[Texte à étudier]

========================================

Faire un don en pensant réductions d'impôts ?
En France, la plupart des associations sociales et humanitaires fournissent à leurs donateurs un reçu fiscal leur permettant d'obtenir une réduction d'impôt. Certaines personnes choisissent de faire un don parce qu'elles savent qu'elles bénéficieront de cette réduction.
Est-ce immoral ? Est-ce une façon intéressée de donner qui ôte sa valeur au don ?
Est-ce que la vraie générosité ne consiste pas à donner sans aucune arrière-pensée ?
Je répondrai de façon très nette à ce genre de questions : je ne trouve rien d'immoral au fait d'utiliser la possibilité qui nous est accordée de bénéficier de réductions d'impôt grâce à un don, ni même de faire un don dans le but de bénéficier d'une telle réduction.

========================================

[Enregistrements extraits]
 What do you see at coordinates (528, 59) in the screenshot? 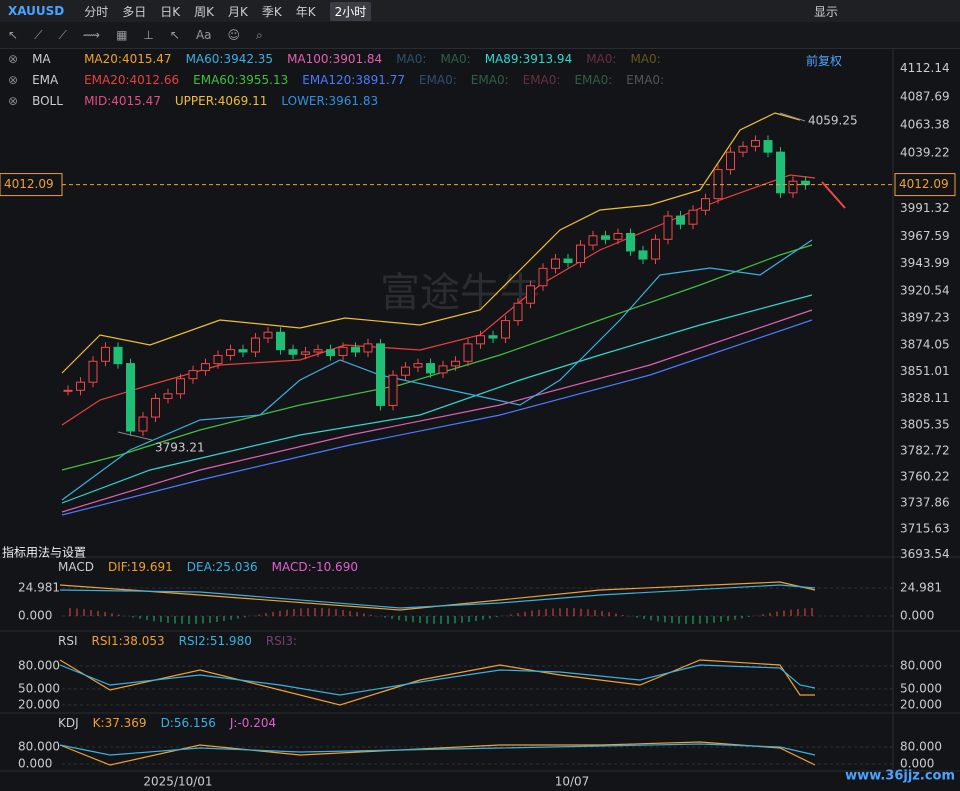
I see `legend-item: MA89:3913.94` at bounding box center [528, 59].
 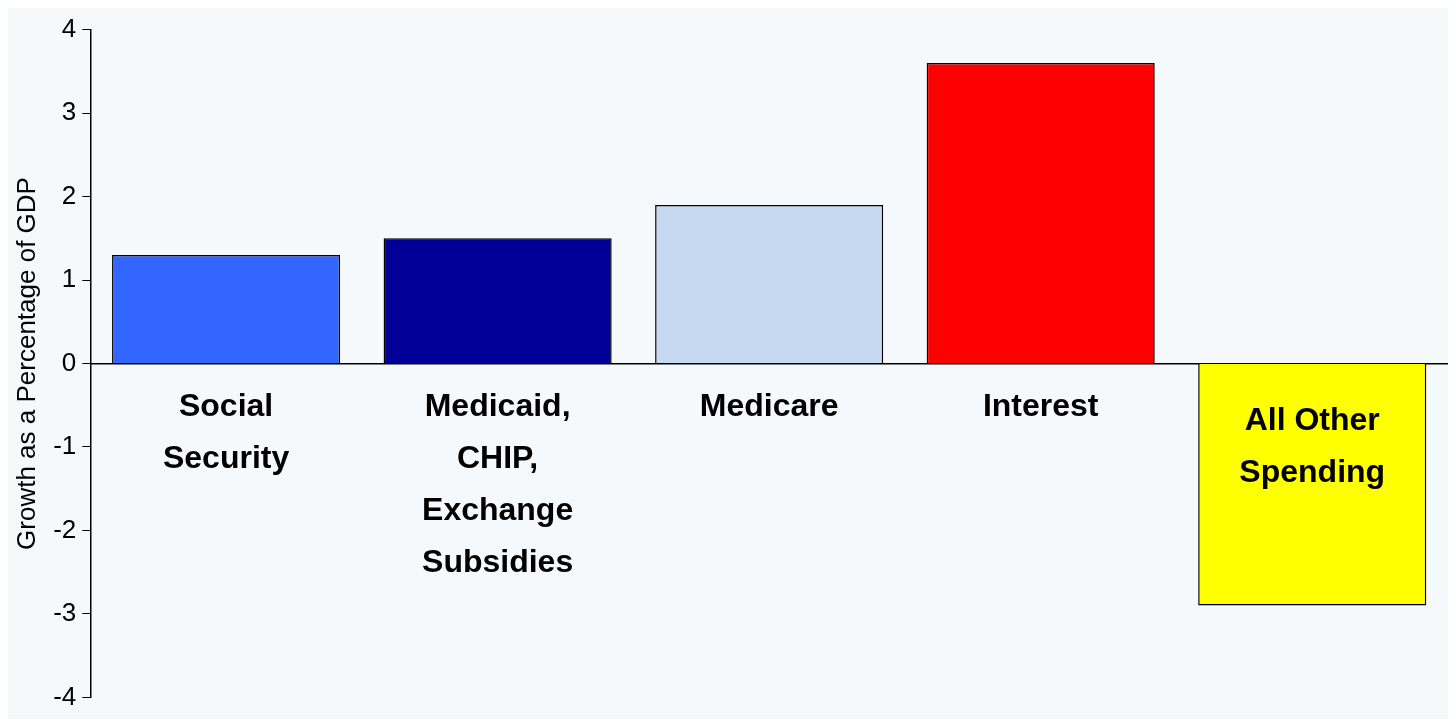 What do you see at coordinates (65, 612) in the screenshot?
I see `y-tick-label: -3` at bounding box center [65, 612].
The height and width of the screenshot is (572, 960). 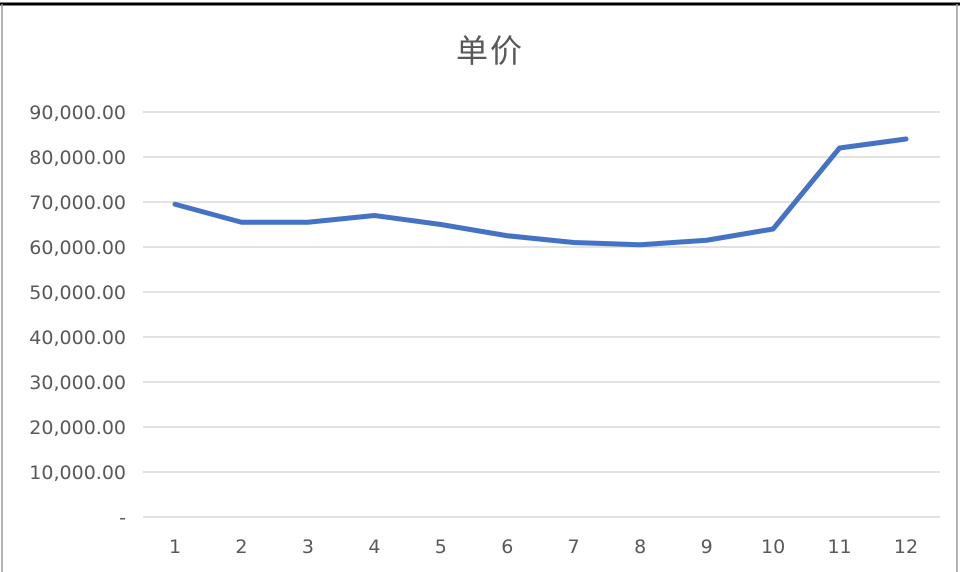 I want to click on x-tick-labels: 1 2 3 4 5 6 7 8 9 10 11 12, so click(x=544, y=547).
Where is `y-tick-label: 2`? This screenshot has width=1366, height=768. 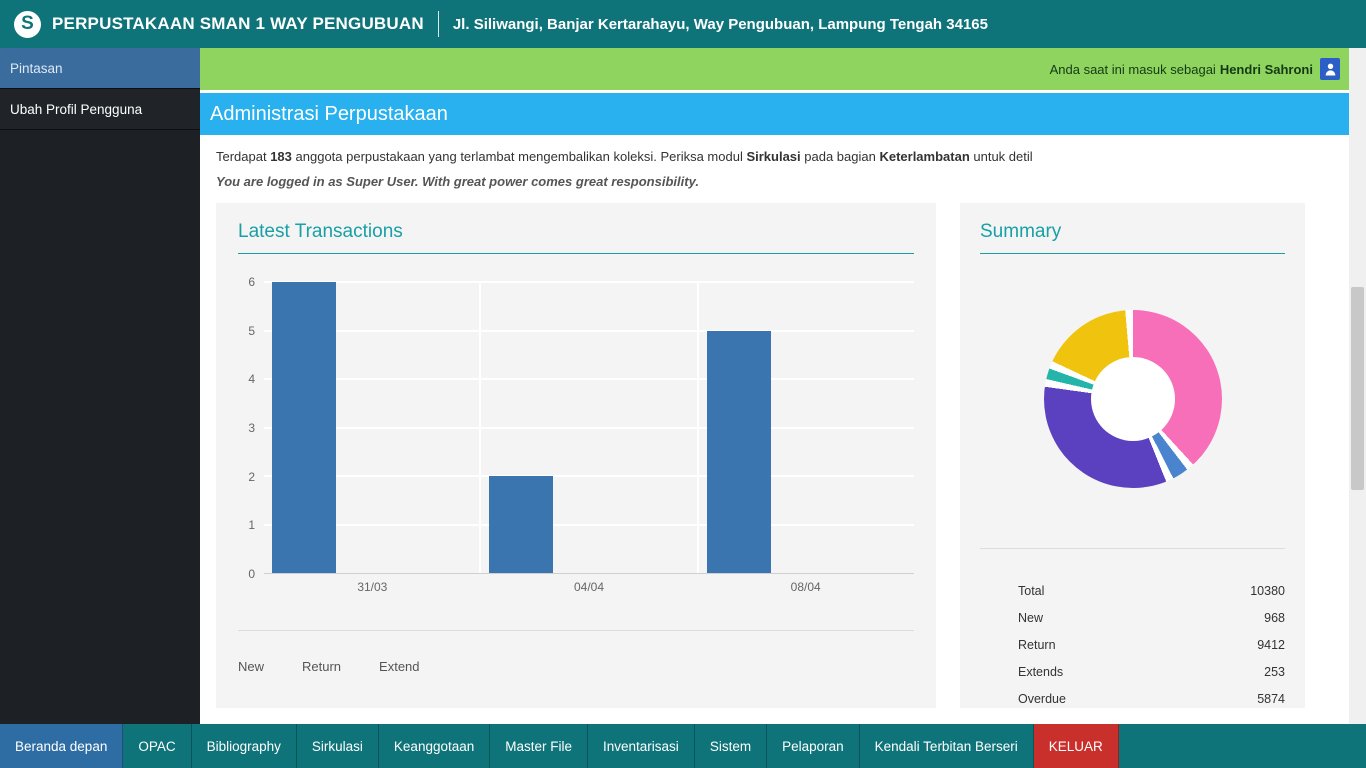 y-tick-label: 2 is located at coordinates (252, 476).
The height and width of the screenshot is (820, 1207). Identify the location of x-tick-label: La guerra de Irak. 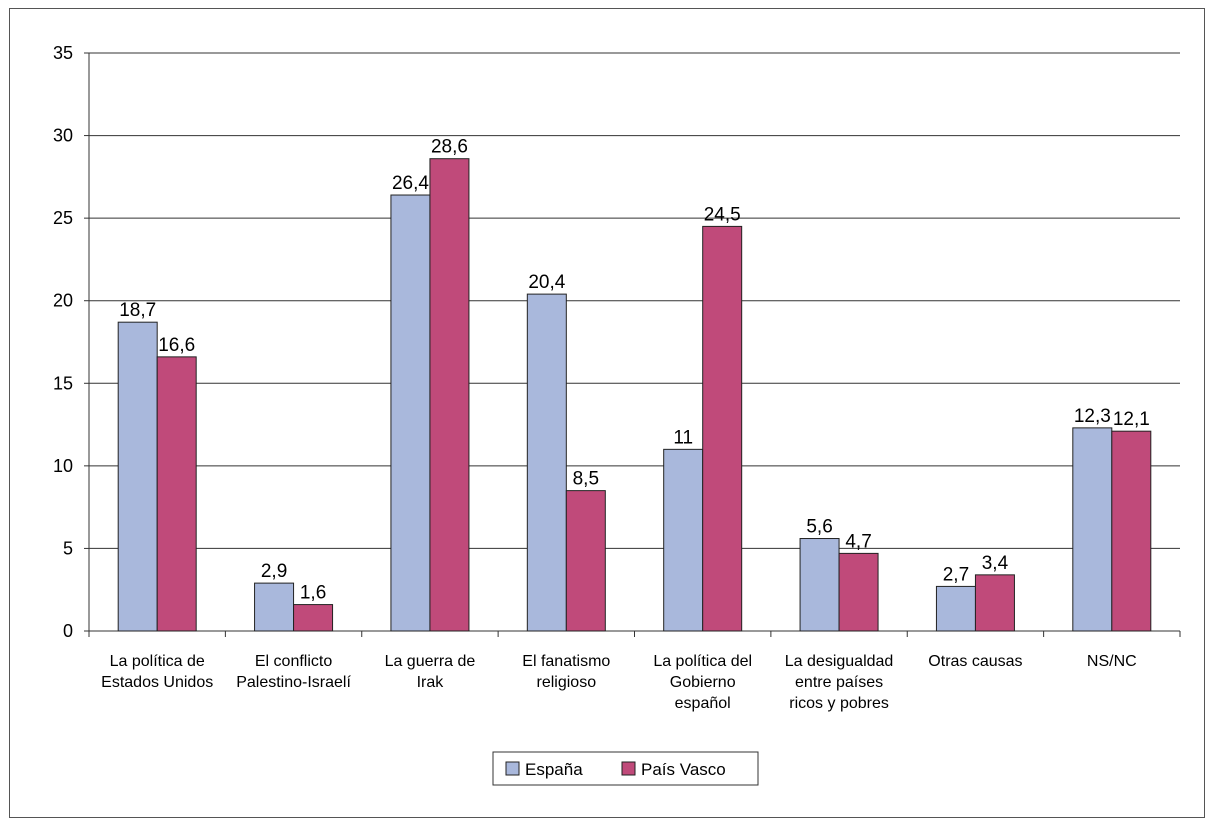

========================================

[Énoncé du problème] Pouvez-vous recopier mot pour mot le passage du texte sur les dons et les réductions d'impôt qui commence par « Est-ce immoral ? » et se poursuit jusqu'à « d'une telle réduction. » ?

[Solution ci-dessous]
Est-ce immoral ? Est-ce une façon intéressée de donner qui ôte sa valeur au don ?
Est-ce que la vraie générosité ne consiste pas à donner sans aucune arrière-pensée ?
Je répondrai de façon très nette à ce genre de questions : je ne trouve rien d'immoral au fait d'utiliser la possibilité qui nous est accordée de bénéficier de réductions d'impôt grâce à un don, ni même de faire un don dans le but de bénéficier d'une telle réduction.